Frears J, Maizels J, FriedMan M
J Allergy Clin Immunol. 1976 May;57(5):391-5. doi: 10.1016/0091-6749(76)90053-1.
The value of betamethasone valerate by inhalation in the prophylactic therapy of severe childhood asthma has been established. To determine whether the efficacy of this drug is due to a local or a systemic action a double-blind crossover study of 28 days' treatment with oral betamethasone valerate and 28 days' treatment with inhaled steroid was carried out in 10 asthmatic children. Daily doses used were 1 mg orally and 800 mug by inhalation.
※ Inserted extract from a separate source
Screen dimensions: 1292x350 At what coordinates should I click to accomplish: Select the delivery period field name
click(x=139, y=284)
Nine patients had fewer symptoms, higher peak expiratory flow rates, and a lower bronchodilator requirement on inhaled than on oral therapy. Exercise-induced bronchoconstriction was diminished on inhaled therapy. Five children requested early termination of the oral therapy period because of unacceptable symptoms. Nine parents stated a preference for the period of inhaled therapy. It is concluded that betamethasone valerate is highly effective by inhalation but that a comparable oral dose has no appreciable clinical effect.
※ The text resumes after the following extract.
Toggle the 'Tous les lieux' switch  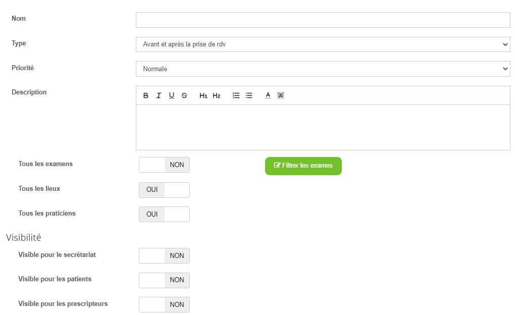click(164, 190)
吸入用戊酸倍他米松在儿童重症哮喘预防性治疗中的价值已得到证实。为确定该药物的疗效是源于局部作用还是全身作用,对10名哮喘儿童进行了一项双盲交叉研究,分别给予口服戊酸倍他米松治疗28天和吸入性类固醇治疗28天。口服日剂量为1毫克,吸入日剂量为800微克。9名患者在吸入治疗时症状较少,呼气峰值流速较高,支气管扩张剂需求量较低。吸入治疗可减轻运动诱发的支气管收缩。5名儿童因出现无法耐受的症状而要求提前终止口服治疗期。9名家长表示更喜欢吸入治疗期。结论是,吸入用戊酸倍他米松非常有效,但同等口服剂量没有明显的临床效果。